When Peace Becomes the Priority
I thought of writing to you so many times.
And yet, somehow, I no longer know how to speak to you.
I won’t reopen what happened in the past . That chapter is closed.
What remains unanswered is simpler—and heavier:
how you chose what you chose.
I have questioned myself more times than I can count.
I have revisited the moment I brought you into this world, wondering where I failed, where I missed something essential.
But the truth is this: your life has always been yours.
Your decisions—right or wrong, generous or destructive—were made by you, not by circumstance, not by me.
Life is difficult. I don’t need convincing.
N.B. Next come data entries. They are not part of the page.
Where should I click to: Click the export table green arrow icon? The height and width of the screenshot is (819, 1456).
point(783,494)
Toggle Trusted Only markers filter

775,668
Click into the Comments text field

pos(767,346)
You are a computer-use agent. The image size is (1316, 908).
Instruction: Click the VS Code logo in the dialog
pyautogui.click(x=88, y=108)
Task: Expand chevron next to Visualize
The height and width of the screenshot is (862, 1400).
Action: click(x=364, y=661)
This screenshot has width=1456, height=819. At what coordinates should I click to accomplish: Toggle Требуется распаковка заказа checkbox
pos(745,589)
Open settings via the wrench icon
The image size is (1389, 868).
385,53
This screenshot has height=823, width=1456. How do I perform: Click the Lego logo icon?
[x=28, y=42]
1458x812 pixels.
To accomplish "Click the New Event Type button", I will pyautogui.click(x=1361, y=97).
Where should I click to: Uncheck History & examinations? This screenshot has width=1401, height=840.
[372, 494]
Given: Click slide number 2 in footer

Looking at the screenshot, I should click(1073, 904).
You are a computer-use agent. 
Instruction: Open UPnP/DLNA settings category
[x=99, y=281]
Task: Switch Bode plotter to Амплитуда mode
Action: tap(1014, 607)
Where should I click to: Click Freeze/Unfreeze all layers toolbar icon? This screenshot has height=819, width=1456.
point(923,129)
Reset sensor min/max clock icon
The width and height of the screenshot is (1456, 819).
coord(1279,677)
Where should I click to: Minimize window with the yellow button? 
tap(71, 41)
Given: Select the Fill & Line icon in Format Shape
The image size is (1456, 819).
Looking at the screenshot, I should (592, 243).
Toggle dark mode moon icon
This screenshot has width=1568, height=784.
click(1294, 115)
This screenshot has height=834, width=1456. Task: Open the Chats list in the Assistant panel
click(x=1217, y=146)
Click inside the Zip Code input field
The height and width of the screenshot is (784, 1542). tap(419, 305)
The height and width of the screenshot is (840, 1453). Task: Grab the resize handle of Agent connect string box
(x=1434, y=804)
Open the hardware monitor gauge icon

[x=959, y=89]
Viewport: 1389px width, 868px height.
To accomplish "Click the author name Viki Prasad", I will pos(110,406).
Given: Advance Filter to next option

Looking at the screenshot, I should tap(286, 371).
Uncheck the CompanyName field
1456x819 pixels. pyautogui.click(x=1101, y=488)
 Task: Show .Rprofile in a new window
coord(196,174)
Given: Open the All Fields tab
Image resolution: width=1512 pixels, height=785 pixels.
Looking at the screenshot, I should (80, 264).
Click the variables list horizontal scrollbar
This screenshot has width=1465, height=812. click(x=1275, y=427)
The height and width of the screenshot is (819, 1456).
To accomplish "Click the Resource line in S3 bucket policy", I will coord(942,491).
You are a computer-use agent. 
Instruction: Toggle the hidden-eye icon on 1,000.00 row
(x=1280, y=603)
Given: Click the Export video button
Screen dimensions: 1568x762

For years, I blamed others instead of making peace with what was.
Eventually, you reach a point where anger no longer energizes you—it exhausts you.
You stop explaining. You stop defending.
You don’t soften because the world finally understood you;
you soften because you are tired of carrying the weight.
People say bitterness fades with age.
I don’t think that’s true.
I think what fades is the desire to be heard by those who refuse to listen.
What replaces it is a quiet prayer for peace—especially in the years you have left.
We all carry something:
traumas, addictions, compulsions, inner battles that turn outward if left unattended.
Life moves in stages, and this—whether you see it or not—is your stage of anger.
I am not here to diagnose you.
I am not here to instruct you on how to live.
But I will tell you this with certainty:
one day, many years from now, you will recognize this stage from the other side.
Understanding arrives late. Always.
We write our own stories.
Every chapter can be chaotic, bitter, and cruel—or deliberate, honest, and peaceful.
No one forces the pen.
We enter this world alone, and we leave it the same way.
We do not need permission to become better people.
But actions have consequences—this is not punishment, it is reality.
What you give returns. No one escapes that.
So pause.
Look honestly at your life—your lost years, your health, your stability, your pain, your achievements, your failures.
Decide whether this is the story you want to keep writing.
No one is born cruel, deceitful, or hardened.
Those traits are learned as protection—poorly chosen armor against a world that wounds.
But anything learned can be unlearned.
Redemption is not rare; willingness is.
No one will ever love you the way your father and I do.
That is not a boast—it is a fact.
And despite the words, the betrayals, the harm, we are still here.
Still hoping you will one day see yourself clearly—not as a victim, not as a rebel, but as a human being capable of more.
Love does not mean endless rescue.
We helped when help was needed—and we also helped when it enabled harm.
That was a mistake.
Unconditional love does not mean unlimited access.
You are capable of standing on your own.
We failed. We struggled. We kept going.
That is not heroism—it is responsibility.
If life overwhelms you, there are systems designed to help. Seeking them is not weakness. Refusing to act is.
There comes a moment in every life when peace becomes the goal.
To be at ease in your own skin. To simply exist without war inside yourself.
We worked for that moment. We earned it.
We did the best we could with what we had.
You had more than we did.
That is not an accusation—it is context.
Life changed you. I know that.
But I believe—quietly, stubbornly—that somewhere inside you lives a person untouched by addiction, vanity, or bitterness.
You are a dreamer. Dreams, however, require discipline.
I come from a time when survival required effort.
You worked—even when you didn’t love the work—because responsibility came first.
I am glad I learned that lesson.
You value facts, studies, history.
Then study yourself. Study your generation. Study what fractured the bridge between us.
It is never too late to wake up.
It is never too late to ask for help.
You stopped drinking. You can stop other forms of self-destruction too.
But change takes time.
It took years to arrive here.
And yes—your choices had consequences for me.
That mattered.
You have never truly been alone.
You have always had something—or someone—to lean on.
Solitude is not punishment. It is education.
When you asked if I feared ending up alone, here is what I didn’t say then but will say now:
I don’t fear it.
You might even learn to value it.
You cannot love another person until you learn to live with yourself.
That truth is painful—and unavoidable.
Everyone will disappoint you. Everyone will fail you.
The question is who you choose to be when they do.
So look in the mirror. Look honestly.
Ask yourself whether this is who you want to remain.
When you are ready to answer that question—not defensively, not angrily—we will be here.
Not to save you.
But to support you as you finally choose yourself.